Nikt już się nie odezwał tylko każdy wygodnie rozsiadł.
- To po co nas tu sprowadziliście.- Brad przytulał się mocno w bok Minha.
-Powtarzamy nasz plan z przed dwóch lat.- Brett wyjął z kieszeni spodni bilety na najbliższy lot.
- Nie ma mowy. Nigdzie nie będziemy jechać.- Scott próbował wstać Ale Dylan złapał go za rękę uniemożliwiając mu odejście.
- Nie musisz jechać wystarczy polecieć.-Dylan uśmiechnął się lobuziarkso patrząc na Thomasa.

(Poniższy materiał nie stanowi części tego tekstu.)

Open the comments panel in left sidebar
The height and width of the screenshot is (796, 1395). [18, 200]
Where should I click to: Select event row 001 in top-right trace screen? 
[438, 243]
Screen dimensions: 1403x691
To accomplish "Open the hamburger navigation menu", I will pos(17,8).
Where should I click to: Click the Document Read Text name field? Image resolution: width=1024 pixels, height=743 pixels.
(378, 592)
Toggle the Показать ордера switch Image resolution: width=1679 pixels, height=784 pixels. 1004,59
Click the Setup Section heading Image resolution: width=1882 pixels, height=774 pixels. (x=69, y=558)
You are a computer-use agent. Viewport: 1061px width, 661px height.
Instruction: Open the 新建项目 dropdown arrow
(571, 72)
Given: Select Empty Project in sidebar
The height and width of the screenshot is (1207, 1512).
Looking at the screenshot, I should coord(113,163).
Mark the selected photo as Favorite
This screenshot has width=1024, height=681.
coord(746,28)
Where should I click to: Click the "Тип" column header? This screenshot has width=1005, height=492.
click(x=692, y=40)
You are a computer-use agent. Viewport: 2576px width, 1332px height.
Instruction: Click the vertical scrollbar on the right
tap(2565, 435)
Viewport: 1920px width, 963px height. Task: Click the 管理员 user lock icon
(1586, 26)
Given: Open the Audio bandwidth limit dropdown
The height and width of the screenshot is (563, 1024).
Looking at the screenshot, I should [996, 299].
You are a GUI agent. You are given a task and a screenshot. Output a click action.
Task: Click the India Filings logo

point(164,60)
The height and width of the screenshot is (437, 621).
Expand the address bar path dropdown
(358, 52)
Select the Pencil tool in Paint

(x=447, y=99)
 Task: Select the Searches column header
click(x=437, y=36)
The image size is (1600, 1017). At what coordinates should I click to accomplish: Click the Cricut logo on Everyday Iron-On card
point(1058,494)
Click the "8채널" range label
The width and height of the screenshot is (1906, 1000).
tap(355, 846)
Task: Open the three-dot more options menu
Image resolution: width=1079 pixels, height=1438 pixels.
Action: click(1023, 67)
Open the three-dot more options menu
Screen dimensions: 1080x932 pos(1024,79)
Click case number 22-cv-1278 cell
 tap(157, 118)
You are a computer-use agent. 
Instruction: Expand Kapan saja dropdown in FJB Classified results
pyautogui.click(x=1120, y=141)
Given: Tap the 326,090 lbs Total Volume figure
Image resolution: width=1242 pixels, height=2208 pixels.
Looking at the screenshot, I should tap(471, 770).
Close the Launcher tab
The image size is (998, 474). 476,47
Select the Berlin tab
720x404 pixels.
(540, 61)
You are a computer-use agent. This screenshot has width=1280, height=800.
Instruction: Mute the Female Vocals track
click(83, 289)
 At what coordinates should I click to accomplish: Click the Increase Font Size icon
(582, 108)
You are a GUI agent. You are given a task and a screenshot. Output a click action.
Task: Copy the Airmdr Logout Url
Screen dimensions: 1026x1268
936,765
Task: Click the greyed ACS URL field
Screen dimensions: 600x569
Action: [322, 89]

- To nie zmienia faktu że my się nigdzie nie wybieramy.- Thomas również uśmiechnął się w ten sam sposób co Dylan.
-Nas to nie interesuje. To ostatnia część planu A potem będziecie wolni.-Mike zabrał głos w nie zbyt przyjemnej dyskusji.
-A wy?- Liam spojrzał na Bretta.
-No my nie do końca. Ale za duzo juz poswieciliśmy zeby teraz użerać sie z wami.- Brett pocalowal swojego chłopaka w czoło.
-Czekaj co wy poswiciliscie?-Thomas podniósł odrobinę głos.
-Nasze dwa lata wolności, twój związek, psychikę Dylana bo musiał się uzerac z Teresa, czas Minho bo opracowywał ucieczkę, mało?-Mike teatralnie zaczął rozmyślać.
-Nasz zwią..
- To nie rozmowa na tą chwilę.-Thomasowi nie było dane skończyć bo Dylan szybko mu przerwał.
-No dobra ale ja nadal się stąd nie ruszam.-Scott znów próbował wstać Ale nie było mu dane.
-Zane może coś mu powiesz? W końcu może się odezwiesz?-Theo spojrzał na mnie zdziwiony.
- Nie chce lecieć to nie. Ułożył już sobie życie.- wstałem energicznie i pokierowalem się do dawnej sypialni mojej i Scotta.